Episode: David Remnick and Jane Mayer on Counterterrorism After Boston
Date: April 26, 2013
Host: Dorothy Wickenden
Guests: David Remnick (Editor, The New Yorker), Jane Mayer (Staff Writer, The New Yorker)
In this episode, Dorothy Wickenden leads a deep discussion with David Remnick and Jane Mayer on the U.S. government's counterterrorism strategies in the aftermath of the Boston Marathon bombing. They explore the similarities and differences between Obama and Bush-era policies, the legal and moral challenges of prosecuting terrorism, the effectiveness (and pitfalls) of surveillance, the controversies surrounding drones and Guantanamo Bay, and the delicate balance between national security and civil liberties.
“What we saw in Boston was...a rogue mission by two brothers...but it’s a wonder that this hasn’t happened more because these are very soft targets. We cannot control absolutely everything all the time.”
— David Remnick [02:20]
“I think what would be worse...is to distort our democracy, which is what happened in many instances in the aftermath of 9/11.”
— David Remnick [04:04]
“They’ve actually had better luck getting information out of people when they have lawyers present.”
— Jane Mayer [05:29]
“The idea that you could see all those photographs in the crowds, that combined with people’s cell phones, I think, has been pretty amazing...”
— Jane Mayer [07:08]
“The technology makes it seem all so easy, and it’s far from it.”

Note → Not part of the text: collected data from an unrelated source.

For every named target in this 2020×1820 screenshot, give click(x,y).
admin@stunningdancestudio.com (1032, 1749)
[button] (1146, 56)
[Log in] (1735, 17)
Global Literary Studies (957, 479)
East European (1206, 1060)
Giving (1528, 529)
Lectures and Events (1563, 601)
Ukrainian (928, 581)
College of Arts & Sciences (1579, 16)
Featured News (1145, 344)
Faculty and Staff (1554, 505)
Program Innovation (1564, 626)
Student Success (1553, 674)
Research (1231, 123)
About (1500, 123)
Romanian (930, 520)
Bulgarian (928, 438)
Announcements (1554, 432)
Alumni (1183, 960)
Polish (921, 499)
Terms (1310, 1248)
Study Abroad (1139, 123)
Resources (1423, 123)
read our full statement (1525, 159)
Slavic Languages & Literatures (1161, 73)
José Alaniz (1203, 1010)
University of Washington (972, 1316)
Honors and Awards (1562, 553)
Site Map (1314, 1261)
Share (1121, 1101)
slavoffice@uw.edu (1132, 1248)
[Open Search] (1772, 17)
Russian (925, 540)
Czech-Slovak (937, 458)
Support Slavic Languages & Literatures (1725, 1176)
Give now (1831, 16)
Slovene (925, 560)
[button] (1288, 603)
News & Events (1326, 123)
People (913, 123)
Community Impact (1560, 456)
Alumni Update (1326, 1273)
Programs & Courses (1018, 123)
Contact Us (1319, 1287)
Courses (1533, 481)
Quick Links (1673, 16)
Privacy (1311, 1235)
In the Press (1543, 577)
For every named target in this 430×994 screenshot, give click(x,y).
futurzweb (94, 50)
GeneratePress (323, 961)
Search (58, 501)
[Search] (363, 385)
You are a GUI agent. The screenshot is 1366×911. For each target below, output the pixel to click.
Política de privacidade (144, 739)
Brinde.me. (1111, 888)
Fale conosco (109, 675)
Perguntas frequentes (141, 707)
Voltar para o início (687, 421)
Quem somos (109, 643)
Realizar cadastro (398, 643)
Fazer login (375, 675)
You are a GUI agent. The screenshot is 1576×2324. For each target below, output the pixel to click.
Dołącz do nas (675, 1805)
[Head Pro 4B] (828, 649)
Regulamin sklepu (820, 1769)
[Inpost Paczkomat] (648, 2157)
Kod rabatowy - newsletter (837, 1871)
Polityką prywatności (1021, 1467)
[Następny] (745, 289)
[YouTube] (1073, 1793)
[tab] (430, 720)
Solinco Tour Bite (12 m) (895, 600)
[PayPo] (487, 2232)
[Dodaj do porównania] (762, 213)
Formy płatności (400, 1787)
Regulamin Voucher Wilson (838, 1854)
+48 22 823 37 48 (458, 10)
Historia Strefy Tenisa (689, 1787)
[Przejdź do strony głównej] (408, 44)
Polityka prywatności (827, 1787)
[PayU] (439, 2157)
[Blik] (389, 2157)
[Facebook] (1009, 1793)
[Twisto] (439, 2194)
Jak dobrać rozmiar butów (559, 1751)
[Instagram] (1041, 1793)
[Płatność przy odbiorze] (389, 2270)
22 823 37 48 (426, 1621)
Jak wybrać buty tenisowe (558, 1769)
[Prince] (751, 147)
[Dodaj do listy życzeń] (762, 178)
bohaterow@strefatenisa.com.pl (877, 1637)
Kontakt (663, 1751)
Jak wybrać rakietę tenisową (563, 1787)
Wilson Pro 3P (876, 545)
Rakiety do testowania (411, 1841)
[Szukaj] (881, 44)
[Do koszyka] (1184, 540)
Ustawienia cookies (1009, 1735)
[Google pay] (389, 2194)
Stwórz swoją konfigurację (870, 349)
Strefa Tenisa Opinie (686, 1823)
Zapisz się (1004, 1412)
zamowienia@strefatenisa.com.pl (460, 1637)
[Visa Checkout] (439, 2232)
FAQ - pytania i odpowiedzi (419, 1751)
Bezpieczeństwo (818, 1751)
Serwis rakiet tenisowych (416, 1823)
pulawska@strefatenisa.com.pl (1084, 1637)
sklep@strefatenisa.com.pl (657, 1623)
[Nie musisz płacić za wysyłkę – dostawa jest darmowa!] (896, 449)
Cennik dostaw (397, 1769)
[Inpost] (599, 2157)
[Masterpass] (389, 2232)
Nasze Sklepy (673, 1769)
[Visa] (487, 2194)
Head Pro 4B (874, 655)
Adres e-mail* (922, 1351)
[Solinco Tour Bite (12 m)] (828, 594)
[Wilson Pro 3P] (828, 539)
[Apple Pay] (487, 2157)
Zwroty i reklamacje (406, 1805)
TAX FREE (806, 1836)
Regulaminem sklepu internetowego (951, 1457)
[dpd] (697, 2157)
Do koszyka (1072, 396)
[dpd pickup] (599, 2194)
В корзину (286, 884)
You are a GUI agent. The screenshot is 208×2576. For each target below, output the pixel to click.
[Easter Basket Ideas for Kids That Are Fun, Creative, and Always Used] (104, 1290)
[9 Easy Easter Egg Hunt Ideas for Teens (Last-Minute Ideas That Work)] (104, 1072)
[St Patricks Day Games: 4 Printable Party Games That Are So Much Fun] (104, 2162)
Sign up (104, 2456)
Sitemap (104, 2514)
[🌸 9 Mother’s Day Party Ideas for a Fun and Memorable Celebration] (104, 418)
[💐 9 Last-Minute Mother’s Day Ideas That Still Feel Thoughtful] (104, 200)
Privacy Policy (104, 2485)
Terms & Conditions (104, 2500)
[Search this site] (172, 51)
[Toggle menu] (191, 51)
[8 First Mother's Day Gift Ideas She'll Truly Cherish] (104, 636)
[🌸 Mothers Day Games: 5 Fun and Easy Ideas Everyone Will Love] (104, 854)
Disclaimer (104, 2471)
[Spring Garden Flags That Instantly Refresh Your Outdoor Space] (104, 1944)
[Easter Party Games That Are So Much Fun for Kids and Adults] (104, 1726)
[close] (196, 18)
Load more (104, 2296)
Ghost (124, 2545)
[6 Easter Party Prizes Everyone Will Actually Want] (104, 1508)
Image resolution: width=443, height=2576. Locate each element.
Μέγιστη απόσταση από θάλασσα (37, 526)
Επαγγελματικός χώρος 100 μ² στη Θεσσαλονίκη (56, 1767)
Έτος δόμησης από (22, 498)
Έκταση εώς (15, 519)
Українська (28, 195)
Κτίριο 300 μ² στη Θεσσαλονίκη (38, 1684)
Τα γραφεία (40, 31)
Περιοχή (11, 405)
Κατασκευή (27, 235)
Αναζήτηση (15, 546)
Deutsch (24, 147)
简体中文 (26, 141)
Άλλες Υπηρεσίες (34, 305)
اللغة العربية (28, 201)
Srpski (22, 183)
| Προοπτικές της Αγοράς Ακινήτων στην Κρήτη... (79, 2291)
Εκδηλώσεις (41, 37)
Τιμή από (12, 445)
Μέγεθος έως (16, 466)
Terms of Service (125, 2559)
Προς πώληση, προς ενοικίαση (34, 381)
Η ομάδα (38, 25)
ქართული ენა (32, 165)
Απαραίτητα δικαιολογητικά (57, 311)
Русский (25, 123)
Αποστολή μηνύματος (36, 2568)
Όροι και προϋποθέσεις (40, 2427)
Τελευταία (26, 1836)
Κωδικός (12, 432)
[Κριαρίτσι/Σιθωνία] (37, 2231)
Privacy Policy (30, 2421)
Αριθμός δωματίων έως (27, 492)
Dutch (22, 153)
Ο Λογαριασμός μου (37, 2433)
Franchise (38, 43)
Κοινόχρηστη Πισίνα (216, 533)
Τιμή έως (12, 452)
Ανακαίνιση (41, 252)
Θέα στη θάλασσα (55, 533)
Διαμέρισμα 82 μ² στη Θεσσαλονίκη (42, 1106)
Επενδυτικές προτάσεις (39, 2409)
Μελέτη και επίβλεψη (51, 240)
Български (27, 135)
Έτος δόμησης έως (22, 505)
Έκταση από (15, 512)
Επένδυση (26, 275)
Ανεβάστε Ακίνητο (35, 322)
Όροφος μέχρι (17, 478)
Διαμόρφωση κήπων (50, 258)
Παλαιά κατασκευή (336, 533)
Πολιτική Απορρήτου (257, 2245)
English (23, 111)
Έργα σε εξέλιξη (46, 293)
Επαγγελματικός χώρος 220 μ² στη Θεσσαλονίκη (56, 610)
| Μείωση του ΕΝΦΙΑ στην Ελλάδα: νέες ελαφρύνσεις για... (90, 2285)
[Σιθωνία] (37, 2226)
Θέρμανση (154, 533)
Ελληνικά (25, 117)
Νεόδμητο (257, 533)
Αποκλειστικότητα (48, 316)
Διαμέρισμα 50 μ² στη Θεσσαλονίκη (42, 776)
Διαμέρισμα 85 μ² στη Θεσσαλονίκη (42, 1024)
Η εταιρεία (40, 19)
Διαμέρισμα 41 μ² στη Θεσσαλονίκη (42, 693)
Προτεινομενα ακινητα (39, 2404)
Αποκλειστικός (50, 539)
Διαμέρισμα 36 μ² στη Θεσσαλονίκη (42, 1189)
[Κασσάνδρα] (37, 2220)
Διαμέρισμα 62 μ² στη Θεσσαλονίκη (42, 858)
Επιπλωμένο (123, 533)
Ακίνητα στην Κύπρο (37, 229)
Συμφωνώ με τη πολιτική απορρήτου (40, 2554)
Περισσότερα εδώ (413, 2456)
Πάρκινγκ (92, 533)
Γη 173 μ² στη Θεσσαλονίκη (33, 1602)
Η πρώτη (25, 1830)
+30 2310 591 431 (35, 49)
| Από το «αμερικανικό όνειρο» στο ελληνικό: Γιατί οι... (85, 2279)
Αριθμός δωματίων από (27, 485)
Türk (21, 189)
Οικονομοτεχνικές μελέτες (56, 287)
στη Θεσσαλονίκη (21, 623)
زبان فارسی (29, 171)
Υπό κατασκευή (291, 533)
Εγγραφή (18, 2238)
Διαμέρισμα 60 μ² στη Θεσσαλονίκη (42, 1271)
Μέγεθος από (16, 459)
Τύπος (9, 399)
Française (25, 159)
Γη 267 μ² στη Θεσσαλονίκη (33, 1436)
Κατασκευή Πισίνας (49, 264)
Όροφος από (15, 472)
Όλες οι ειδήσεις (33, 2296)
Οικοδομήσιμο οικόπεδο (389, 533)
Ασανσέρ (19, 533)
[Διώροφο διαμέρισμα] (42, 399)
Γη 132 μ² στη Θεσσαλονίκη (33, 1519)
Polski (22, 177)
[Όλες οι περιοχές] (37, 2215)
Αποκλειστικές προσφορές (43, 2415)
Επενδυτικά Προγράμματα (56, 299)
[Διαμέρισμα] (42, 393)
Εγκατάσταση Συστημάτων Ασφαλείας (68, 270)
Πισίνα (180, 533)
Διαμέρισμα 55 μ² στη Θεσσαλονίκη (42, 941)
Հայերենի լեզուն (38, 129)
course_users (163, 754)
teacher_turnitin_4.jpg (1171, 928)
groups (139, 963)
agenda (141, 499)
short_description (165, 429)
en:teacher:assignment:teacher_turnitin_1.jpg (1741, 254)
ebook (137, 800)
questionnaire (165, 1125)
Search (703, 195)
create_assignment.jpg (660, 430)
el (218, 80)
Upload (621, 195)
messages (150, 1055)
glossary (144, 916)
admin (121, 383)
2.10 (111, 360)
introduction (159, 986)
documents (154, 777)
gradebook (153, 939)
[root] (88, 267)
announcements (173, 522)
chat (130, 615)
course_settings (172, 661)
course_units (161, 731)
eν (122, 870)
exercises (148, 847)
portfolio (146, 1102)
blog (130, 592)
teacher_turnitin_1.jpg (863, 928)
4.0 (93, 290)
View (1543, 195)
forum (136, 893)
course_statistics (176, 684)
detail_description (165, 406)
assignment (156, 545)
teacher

— David Remnick [11:56]“His greatest regret was the drone policy...there’s going to be a price to pay. There are going to be unintended consequences.”
— Jane Mayer [12:07]
“To have them in legal limbo is a horrendous symbol or a counter symbol to what our justice system should be.”
— David Remnick [16:41]
On lone-wolf terrorism:
“It’s a wonder that this hasn’t happened more...we cannot control absolutely everything all the time.”
— David Remnick [02:20]
On the legal system:
“There’s a 100% record of prosecuting terrorists on our territory. Our justice system is pretty damn good...”
— David Remnick [04:19]
On interrogation with lawyers:
“Better luck getting information out of people when they have lawyers present...”
— Jane Mayer [05:29]
On drone strikes:
“There’s going to be a price to pay. There are going to be unintended consequences.”
— Jane Mayer [12:07]
On the moral difficulty of the “war” paradigm:
“To merely label them as criminals as if they were bank robbers or murderers...doesn’t quite do the job either.”
— David Remnick [13:44]
On Guantanamo:
“To have them in legal limbo is a horrendous symbol or a counter symbol to what our justice system should be.”
— David Remnick [16:41]
The episode offers a nuanced look at the post-Boston landscape of U.S. counterterrorism. The guests emphasize the complexity of preventing attacks in open societies, the dangers of overreaction and rights erosion, the challenges of new technologies (from surveillance to drones), and the deep-seated problems embodied in Guantanamo Bay. Despite political divides, they agree on the need for justice, transparency, and adherence to American values—even in the face of terrorism’s persistent threat.